Congrats Al....I am envious now...Mr.Tabor thanks again for donating the prize!!!!!!!!!!!!


----------



## sharpeblades (Jul 25, 2010)

*Knife winner*

Congraulations


----------



## Sterlo58 (Jul 25, 2010)

Congrats Al.
Awesome knife.


----------



## crackerdave (Jul 25, 2010)

Congratulations,Al! That is one of the purtiest knives [and sheath!] I've ever seen.


----------



## huntin_dobbs (Jul 25, 2010)

Here's the lucky winner!! Congrats again Al! Nice meeting you this weekend!


----------



## Al White (Jul 26, 2010)

Thanks Mr. Tabor for donating the knife that I won!  I really appreciate it and will put it to good use!  Thanks Huntin Dobbs and Nic for putting the raffle together as well, you all did a great job and I really enjoyed talking with everyone.  Nice to meet you as well Huntin Dobbs!  The knife is a work of art and sharp as a razor, I can wait to take the hide off of something with it. 
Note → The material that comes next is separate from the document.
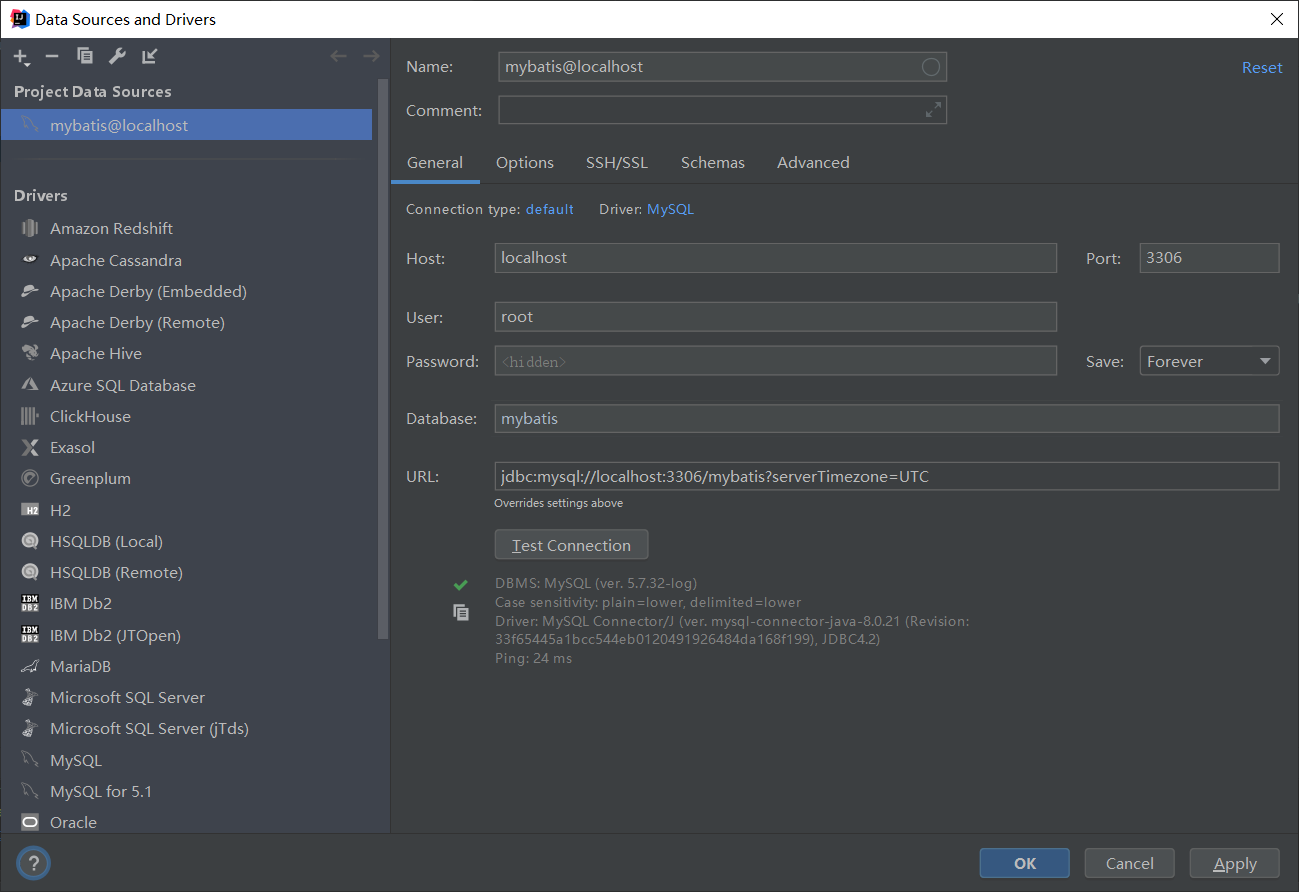
Task: Navigate forward with the right arrow icon
Action: 371,56
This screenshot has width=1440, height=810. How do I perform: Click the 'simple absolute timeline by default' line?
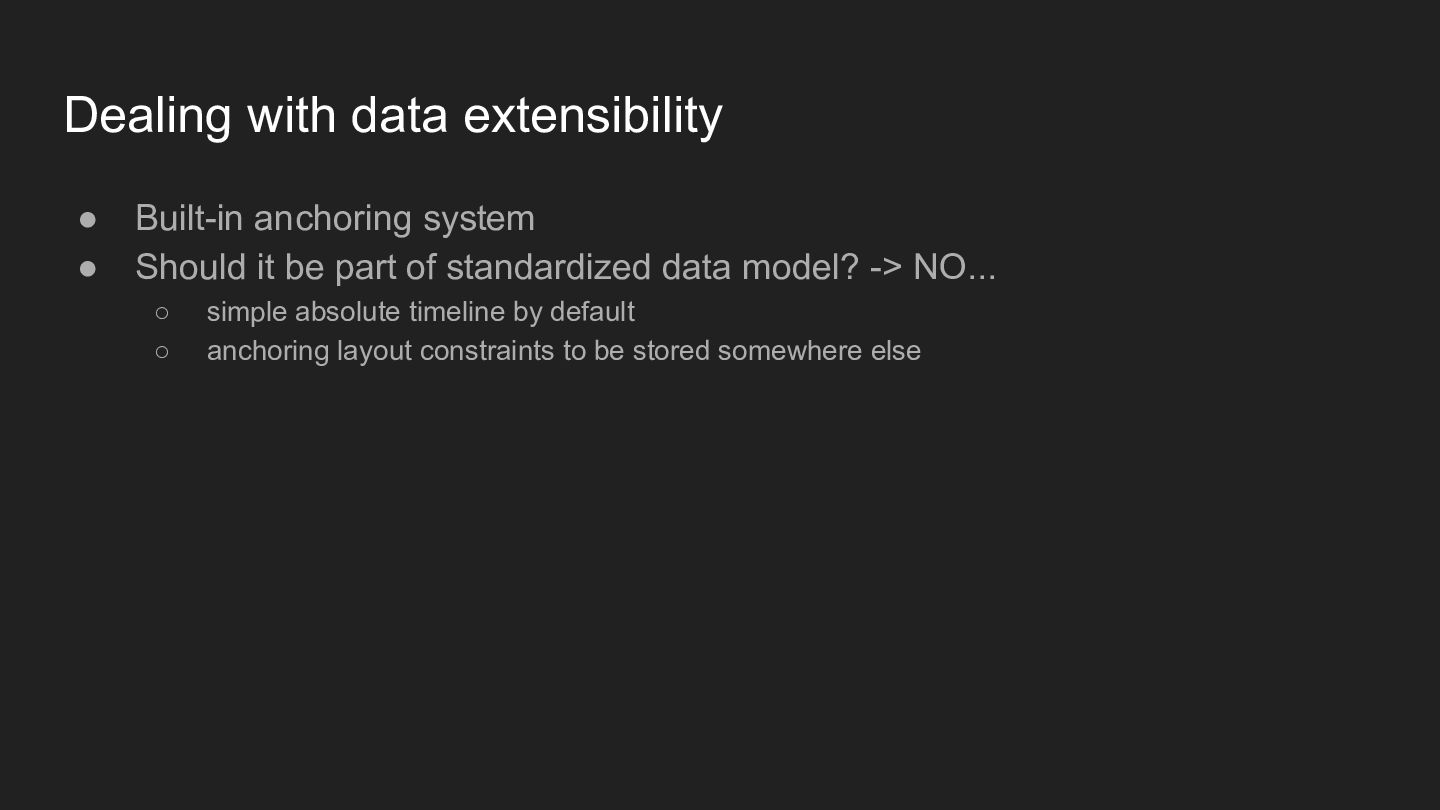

Thanks again to everyone!  
Al


----------



## mattech (Jul 26, 2010)

congrats on winning. you might need to wipe it down good, there were plenty of dirty hands holding it including mine. I will say that is a beutiful knife.


----------



## Al White (Jul 26, 2010)

Many THANKS to Boneboy as well for making the lanyard!


----------